Scan the records below for the line with "Screen dimensions: 1400x855" and the line with "You are a computer-use agent. The image size is (1568, 760).". Repeat those two lines and every line between them exactly, and nothing else.

═════ Given entries ═════

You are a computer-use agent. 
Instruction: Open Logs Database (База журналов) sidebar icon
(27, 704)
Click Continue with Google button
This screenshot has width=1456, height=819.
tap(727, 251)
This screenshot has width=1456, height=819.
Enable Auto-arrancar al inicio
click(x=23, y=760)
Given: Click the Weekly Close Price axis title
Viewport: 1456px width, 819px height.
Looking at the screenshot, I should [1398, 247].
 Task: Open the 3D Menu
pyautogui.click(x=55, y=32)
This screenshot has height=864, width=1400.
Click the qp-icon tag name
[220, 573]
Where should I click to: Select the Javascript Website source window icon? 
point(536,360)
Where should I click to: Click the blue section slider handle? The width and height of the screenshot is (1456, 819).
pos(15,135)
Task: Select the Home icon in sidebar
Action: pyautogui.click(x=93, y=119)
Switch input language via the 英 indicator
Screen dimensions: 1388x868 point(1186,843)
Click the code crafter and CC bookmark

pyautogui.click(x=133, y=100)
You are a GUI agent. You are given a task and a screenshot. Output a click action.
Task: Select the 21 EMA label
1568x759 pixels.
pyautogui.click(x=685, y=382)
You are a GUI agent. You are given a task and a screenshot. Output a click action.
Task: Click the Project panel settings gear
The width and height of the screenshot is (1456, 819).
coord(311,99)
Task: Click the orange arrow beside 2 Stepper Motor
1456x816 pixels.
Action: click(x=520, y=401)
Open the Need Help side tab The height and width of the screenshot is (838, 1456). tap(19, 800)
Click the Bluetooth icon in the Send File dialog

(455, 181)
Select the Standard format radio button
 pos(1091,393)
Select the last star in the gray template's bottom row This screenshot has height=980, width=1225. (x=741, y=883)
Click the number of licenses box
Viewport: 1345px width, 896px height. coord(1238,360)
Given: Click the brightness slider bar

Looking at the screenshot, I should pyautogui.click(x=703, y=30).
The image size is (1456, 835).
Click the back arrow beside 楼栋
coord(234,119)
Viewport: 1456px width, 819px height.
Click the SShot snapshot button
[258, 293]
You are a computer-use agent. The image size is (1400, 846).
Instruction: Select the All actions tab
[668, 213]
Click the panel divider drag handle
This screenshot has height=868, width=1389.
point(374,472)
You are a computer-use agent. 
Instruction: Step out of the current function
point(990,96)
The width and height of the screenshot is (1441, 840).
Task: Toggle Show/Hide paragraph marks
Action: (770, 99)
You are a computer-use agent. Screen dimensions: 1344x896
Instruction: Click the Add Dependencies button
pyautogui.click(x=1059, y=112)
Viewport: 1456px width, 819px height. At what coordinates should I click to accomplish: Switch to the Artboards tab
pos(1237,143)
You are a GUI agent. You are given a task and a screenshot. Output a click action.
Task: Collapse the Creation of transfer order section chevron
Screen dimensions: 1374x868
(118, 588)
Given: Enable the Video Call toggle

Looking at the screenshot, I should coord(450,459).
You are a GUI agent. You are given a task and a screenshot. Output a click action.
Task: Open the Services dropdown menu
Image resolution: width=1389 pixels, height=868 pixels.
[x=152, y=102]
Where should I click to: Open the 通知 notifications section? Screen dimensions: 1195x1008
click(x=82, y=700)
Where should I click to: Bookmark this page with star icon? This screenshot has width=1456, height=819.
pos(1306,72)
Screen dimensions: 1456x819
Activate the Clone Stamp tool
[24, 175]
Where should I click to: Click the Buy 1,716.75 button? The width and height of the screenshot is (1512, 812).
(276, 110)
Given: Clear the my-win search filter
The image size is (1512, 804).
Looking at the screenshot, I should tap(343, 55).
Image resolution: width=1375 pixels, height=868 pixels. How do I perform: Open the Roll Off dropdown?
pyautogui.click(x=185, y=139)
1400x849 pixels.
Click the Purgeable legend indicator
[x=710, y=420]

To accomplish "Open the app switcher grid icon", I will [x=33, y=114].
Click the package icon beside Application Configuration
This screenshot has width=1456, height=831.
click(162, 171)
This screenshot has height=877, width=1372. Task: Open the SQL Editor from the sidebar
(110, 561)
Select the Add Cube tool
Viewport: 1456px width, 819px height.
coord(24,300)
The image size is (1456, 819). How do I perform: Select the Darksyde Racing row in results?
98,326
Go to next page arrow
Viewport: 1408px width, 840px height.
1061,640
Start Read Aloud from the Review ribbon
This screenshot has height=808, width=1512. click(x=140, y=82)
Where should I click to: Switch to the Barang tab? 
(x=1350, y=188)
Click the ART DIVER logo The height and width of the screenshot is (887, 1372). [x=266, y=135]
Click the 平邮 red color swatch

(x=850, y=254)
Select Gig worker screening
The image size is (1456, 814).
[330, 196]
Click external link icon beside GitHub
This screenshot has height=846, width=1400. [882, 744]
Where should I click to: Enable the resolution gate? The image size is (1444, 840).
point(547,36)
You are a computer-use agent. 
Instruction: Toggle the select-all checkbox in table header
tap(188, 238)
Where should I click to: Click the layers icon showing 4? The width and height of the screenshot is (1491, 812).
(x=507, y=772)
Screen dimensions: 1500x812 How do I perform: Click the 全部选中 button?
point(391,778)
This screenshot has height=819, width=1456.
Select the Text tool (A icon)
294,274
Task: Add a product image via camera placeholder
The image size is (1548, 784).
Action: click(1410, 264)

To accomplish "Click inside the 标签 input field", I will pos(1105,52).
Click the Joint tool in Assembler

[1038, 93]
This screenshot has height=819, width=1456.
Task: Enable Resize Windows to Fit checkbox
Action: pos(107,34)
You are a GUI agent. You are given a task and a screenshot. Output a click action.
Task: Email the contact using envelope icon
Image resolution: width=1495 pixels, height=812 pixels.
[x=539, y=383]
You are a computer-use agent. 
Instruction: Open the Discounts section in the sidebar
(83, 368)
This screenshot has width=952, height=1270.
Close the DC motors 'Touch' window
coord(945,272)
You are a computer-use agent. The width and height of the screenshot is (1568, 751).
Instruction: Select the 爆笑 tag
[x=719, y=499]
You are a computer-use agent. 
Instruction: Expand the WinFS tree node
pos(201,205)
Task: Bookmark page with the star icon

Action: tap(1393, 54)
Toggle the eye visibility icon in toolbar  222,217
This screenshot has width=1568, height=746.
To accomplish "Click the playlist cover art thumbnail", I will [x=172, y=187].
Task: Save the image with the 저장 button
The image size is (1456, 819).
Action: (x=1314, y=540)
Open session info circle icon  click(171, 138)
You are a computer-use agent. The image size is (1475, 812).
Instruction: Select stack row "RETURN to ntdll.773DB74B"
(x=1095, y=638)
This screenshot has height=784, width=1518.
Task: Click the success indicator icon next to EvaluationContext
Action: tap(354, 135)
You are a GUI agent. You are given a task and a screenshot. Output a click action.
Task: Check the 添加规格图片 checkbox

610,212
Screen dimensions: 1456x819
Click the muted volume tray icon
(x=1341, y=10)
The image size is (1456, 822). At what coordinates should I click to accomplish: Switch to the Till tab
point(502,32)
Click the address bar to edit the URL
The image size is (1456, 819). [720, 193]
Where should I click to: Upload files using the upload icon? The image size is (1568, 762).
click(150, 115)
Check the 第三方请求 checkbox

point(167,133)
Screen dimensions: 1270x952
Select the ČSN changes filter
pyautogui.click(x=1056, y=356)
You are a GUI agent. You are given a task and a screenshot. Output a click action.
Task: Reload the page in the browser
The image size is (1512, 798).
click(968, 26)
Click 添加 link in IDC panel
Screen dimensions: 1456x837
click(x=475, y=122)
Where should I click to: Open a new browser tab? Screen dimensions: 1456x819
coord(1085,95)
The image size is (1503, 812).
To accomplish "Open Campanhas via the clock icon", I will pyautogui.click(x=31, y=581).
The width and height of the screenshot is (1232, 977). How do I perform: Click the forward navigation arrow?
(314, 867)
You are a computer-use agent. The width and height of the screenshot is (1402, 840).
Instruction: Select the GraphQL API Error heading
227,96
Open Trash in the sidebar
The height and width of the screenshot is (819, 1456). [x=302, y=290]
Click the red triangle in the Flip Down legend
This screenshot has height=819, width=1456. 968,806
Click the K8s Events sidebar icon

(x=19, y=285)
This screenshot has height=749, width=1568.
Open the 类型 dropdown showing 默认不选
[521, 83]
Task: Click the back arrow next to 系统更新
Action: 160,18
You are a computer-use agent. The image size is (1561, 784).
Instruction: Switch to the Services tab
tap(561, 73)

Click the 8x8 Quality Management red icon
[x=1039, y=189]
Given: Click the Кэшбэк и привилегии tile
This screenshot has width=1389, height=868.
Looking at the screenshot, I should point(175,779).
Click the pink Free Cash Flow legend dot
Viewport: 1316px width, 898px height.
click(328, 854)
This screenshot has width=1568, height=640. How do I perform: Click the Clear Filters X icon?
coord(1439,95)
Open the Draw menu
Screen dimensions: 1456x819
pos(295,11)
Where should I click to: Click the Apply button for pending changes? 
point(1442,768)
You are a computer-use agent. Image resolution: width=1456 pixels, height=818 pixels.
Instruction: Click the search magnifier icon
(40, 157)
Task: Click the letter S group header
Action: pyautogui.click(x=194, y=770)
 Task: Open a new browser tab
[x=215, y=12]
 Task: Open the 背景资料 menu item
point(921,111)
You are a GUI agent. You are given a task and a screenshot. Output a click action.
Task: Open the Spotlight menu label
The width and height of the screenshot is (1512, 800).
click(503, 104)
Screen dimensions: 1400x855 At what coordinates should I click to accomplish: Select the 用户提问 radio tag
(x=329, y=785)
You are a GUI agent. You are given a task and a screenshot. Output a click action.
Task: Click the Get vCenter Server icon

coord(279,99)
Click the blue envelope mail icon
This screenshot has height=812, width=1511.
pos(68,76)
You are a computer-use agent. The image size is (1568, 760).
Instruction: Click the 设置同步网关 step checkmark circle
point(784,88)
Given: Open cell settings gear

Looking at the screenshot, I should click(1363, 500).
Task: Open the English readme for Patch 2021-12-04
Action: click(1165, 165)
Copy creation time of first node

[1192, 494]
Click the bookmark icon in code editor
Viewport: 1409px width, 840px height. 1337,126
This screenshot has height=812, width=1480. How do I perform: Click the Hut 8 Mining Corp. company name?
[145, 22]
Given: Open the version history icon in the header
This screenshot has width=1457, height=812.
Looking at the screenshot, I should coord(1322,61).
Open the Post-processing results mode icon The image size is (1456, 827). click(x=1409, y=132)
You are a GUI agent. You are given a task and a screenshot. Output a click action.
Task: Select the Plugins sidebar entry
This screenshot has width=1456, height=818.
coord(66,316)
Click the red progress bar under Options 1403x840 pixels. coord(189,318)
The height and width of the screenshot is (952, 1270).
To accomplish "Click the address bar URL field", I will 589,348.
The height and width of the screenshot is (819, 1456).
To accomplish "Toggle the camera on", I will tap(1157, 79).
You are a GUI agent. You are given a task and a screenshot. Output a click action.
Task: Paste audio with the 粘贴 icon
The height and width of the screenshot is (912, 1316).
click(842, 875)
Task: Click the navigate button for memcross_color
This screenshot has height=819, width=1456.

═════

— Output of the task —
Screen dimensions: 1400x855 At what coordinates should I click to accomplish: Select the 用户提问 radio tag
(x=329, y=785)
You are a GUI agent. You are given a task and a screenshot. Output a click action.
Task: Click the Get vCenter Server icon

coord(279,99)
Click the blue envelope mail icon
This screenshot has height=812, width=1511.
pos(68,76)
You are a computer-use agent. The image size is (1568, 760).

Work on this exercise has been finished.